# A very interesting article in the Daily mail



## Veronica (Apr 5, 2008)

From coast town to ghost town: Eerie images of derelict houses, hotels and planes in Nicosia - the only divided capital city in the world since Turkey invaded Cyprus 40 years ago | Mail Online


----------



## zach21uk (Jun 26, 2014)

I still feel somewhat bitter towards the Turkish for the entire situation. My family was directly affected by the Turkish invasion. Family members were forced to flee southward, never able to return. Even today, the UN buffer zone runs through my godmothers backyard. Bullet holes are still visible in the side of her house, unrepaired for countless decades.

It was, is and always will be an illegal occupation and honestly, I cannot believe that Cypriot relations have been becoming more normalized with the Turkish North over the past few years.


----------



## Veronica (Apr 5, 2008)

I remember Famagusta as a thriving holiday resort, it is sad to see all those empty hotels. We visited Famagusta a few years ago and it was so eerie.
Nicosia was the only airport and I still vividly remember landing there with an 11 week old baby and being hit by the heat and wondering what on earth I was doing bringing a baby to such heat.


----------



## David_&_Letitia (Jul 8, 2012)

I was a young marine serving in 40 Commando Royal Marines at the time. Within 18 hours of the Turkish invasion, our unit was on the ground and I was patrolling the areas around Episkopi and Kolossi. We were the UK's 'Spearhead' unit at the time and were first to arrive. We also evacuated the British families living in Limassol and Larnaca.

There were some terrible things done by both sides during the ensuing 4 months before we were relieved - not for this Forum, but I was only 20 and will never forget the pain on the faces of some people I had to deal with.

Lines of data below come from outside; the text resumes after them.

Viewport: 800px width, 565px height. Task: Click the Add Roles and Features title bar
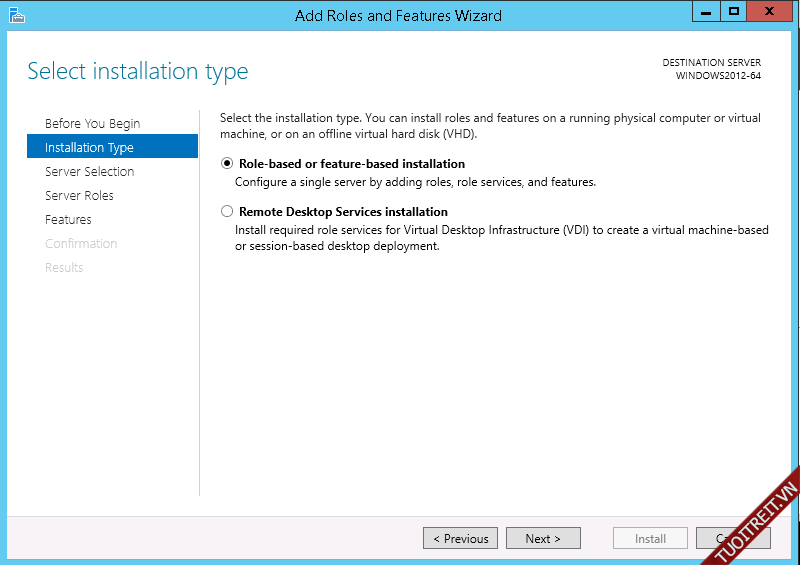(398, 15)
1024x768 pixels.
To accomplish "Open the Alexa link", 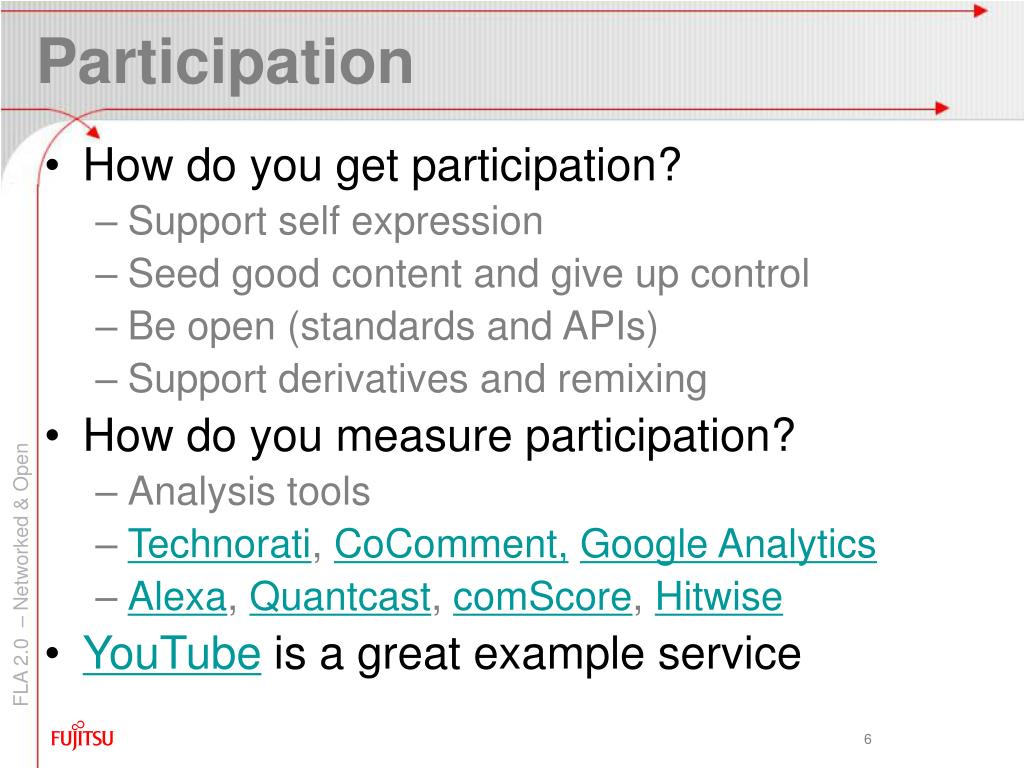I will [x=177, y=597].
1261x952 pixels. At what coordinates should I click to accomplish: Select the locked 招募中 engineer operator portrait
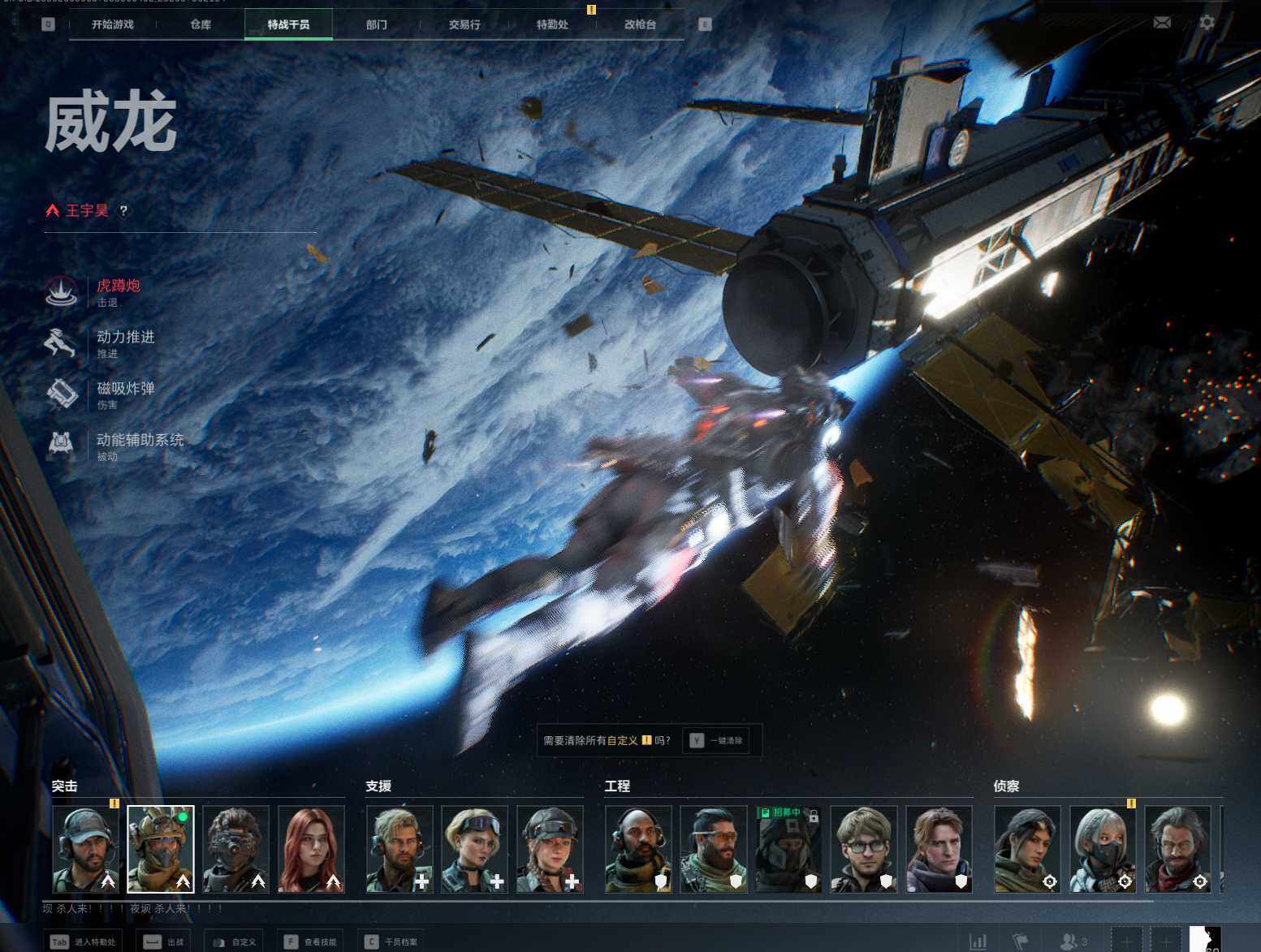pyautogui.click(x=788, y=849)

Letitia and I were supposed to get married in Jul-Aug 14. We had to postpone until October. 

I think that despite the conflict, that was the time I fell in love with Cyprus.


----------



## zach21uk (Jun 26, 2014)

David_&_Letitia said:


> I was a young marine serving in 40 Commando Royal Marines at the time. Within 18 hours of the Turkish invasion, our unit was on the ground and I was patrolling the areas around Episkopi and Kolossi. We were the UK's 'Spearhead' unit at the time and were first to arrive. We also evacuated the British families living in Limassol and Larnaca.


Thank you for everything and anything you did in the defense of Cyprus against this invasion. I'd love to sit down with you one day to discuss your experiences, either on or off the record (when I am not building websites, I am a documentary film maker).


----------



## David_&_Letitia (Jul 8, 2012)

zach21uk said:


> Thank you for everything and anything you did in the defense of Cyprus against this invasion. I'd love to sit down with you one day to discuss your experiences, either on or off the record (when I am not building websites, I am a documentary film maker).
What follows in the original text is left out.